### Aim of the task
In the CPMD check diff, what value does the updated code assign to use_multithreading?

### Source passage
══════
Merge pull request #2469 from lucamar/cpmd-update

Vasileios Karakasis · web-flow · commit e4a7776fa488 · 2022-03-14T18:47:49.000+01:00
[test] Update CPMD check
diff --git a/cscs-checks/apps/cpmd/cpmd_check.py b/cscs-checks/apps/cpmd/cpmd_check.py
@@ -3,80 +3,106 @@
 #
 # SPDX-License-Identifier: BSD-3-Clause
 
-import contextlib
 import reframe as rfm
 import reframe.utility.sanity as sn
 
 
 @rfm.simple_test
 class CPMDCheck(rfm.RunOnlyRegressionTest):
-    scale = parameter(['small', 'large'])
-    descr = 'CPMD check (C4H6 metadynamics)'
-    maintainers = ['AJ', 'LM']
-    tags = {'production'}
-    valid_systems = ['daint:gpu']
-    num_tasks_per_node = 1
-    valid_prog_environs = ['builtin']
     modules = ['CPMD']
     executable = 'cpmd.x'
-    executable_opts = ['ana_c4h6.in > stdout.txt']
-    readonly_files = ['ana_c4h6.in', 'C_MT_BLYP', 'H_MT_BLYP']
-    use_multithreading = True
-    strict_check = False
+    executable_opts = ['ana_c4h6.in']
     extra_resources = {
         'switches': {
             'num_switches': 1
         }
     }
-    allref = {
-        '9': {
-            'p100': {
-                'time': (284, None, 0.15, 's')
+    strict_check = False
+    use_multithreading = False
+    tags = {'maintenance', 'production'}
+    maintainers = ['AJ', 'LM']
+
+    num_nodes = parameter([6, 16], loggable=True)
+    references = {
+        6: {
+            'sm_60': {
+                'dom:gpu': {'time': (120, None, 0.15, 's')},
+                'daint:gpu': {'time': (120, None, 0.15, 's')},
+            },
+            'broadwell': {
+                'dom:mc': {'time': (150.0, None, 0.15, 's')},
+                'daint:mc': {'time': (150.0, None, 0.15, 's')},
             },
         },
-        '16': {
-            'p100': {
-                'time': (226, None, 0.15, 's')
══════
### Material
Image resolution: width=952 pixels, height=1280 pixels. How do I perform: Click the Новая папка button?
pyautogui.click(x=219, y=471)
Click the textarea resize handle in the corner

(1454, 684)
══════
### Exercise output
False